- AIM A: In the thread on Python 2 scoping, what fix does the answer propose for num_converted?

- GIVEN TEXT:
########

In Python 2, how do I write to variable in the parent scope?

ThiefMaster picture ThiefMaster · Jan 31, 2011 · Viewed 25.6k times · Source

I have the following code inside a function:

stored_blocks = {}
def replace_blocks(m):
    block = m.group(0)
    block_hash = sha1(block)
    stored_blocks[block_hash] = block
    return '{{{%s}}}' % block_hash

num_converted = 0
def convert_variables(m):
    name = m.group(1)
    num_converted += 1
    return '<%%= %s %%>' % name

fixed = MATCH_DECLARE_NEW.sub('', template)
fixed = MATCH_PYTHON_BLOCK.sub(replace_blocks, fixed)
fixed = MATCH_FORMAT.sub(convert_variables, fixed)

Adding elements to stored_blocks works fine, but I cannot increase num_converted in the second subfunction:

UnboundLocalError: local variable 'num_converted' referenced before assignment

I could use global but global variables are ugly and I really don't need that variable to be global at all.

So I'm curious how I can write to a variable in the parent function's scope. nonlocal num_converted would probably do the job, but I need a solution that works with Python 2.x.

Answer

Marcelo Cantos picture Marcelo Cantos · Jan 31, 2011

Problem: This is because Python's scoping rules are demented. The presence of the += assignment operator marks the target, num_converted, as local to the enclosing function's scope, and there is no sound way in Python 2.x to access just one scoping level out from there. Only the global keyword can lift variable references out of the current scope, and it takes you straight to the top.

Fix: Turn num_converted into a single-element array.

num_converted = [0]
def convert_variables(m):
    name = m.group(1)
    num_converted[0] += 1
    return '<%%= %s %%>' % name

########

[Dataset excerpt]
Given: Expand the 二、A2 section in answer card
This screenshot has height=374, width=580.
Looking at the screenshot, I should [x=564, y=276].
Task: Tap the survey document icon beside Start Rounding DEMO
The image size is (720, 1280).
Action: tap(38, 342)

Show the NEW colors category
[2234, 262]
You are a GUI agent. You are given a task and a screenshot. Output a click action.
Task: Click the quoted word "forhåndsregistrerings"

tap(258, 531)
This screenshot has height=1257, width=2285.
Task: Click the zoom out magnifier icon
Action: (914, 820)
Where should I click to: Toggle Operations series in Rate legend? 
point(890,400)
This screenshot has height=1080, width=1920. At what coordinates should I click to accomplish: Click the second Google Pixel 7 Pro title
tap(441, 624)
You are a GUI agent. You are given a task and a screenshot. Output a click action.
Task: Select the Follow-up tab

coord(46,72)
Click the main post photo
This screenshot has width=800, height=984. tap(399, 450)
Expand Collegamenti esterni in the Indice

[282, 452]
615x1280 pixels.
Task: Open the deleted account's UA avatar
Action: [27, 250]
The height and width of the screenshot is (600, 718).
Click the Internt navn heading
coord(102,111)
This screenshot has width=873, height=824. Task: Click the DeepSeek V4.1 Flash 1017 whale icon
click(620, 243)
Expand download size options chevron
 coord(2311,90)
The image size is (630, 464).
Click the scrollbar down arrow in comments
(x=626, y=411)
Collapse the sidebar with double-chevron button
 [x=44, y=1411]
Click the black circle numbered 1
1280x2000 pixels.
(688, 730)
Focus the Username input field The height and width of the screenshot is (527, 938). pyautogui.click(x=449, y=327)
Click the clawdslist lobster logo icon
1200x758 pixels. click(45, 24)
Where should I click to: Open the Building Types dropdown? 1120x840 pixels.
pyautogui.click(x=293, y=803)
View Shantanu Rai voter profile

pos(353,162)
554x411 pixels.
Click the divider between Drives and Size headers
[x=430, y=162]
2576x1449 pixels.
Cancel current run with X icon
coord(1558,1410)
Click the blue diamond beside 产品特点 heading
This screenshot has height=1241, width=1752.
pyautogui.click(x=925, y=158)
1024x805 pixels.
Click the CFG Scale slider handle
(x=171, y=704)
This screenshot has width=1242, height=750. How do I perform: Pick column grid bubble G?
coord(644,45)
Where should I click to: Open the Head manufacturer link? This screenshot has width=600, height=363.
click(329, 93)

########

- AIM B: Copy out the lines of the listing verbatim, starting at the line that contains "The image size is (630, 464)." and ending at the last line of the listing.

- WRITTEN REPLY A: Turn num_converted into a single-element array.

- WRITTEN REPLY B:
The image size is (630, 464).
Click the scrollbar down arrow in comments
(x=626, y=411)
Collapse the sidebar with double-chevron button
 [x=44, y=1411]
Click the black circle numbered 1
1280x2000 pixels.
(688, 730)
Focus the Username input field The height and width of the screenshot is (527, 938). pyautogui.click(x=449, y=327)
Click the clawdslist lobster logo icon
1200x758 pixels. click(45, 24)
Where should I click to: Open the Building Types dropdown? 1120x840 pixels.
pyautogui.click(x=293, y=803)
View Shantanu Rai voter profile

pos(353,162)
554x411 pixels.
Click the divider between Drives and Size headers
[x=430, y=162]
2576x1449 pixels.
Cancel current run with X icon
coord(1558,1410)
Click the blue diamond beside 产品特点 heading
This screenshot has height=1241, width=1752.
pyautogui.click(x=925, y=158)
1024x805 pixels.
Click the CFG Scale slider handle
(x=171, y=704)
This screenshot has width=1242, height=750. How do I perform: Pick column grid bubble G?
coord(644,45)
Where should I click to: Open the Head manufacturer link? This screenshot has width=600, height=363.
click(329, 93)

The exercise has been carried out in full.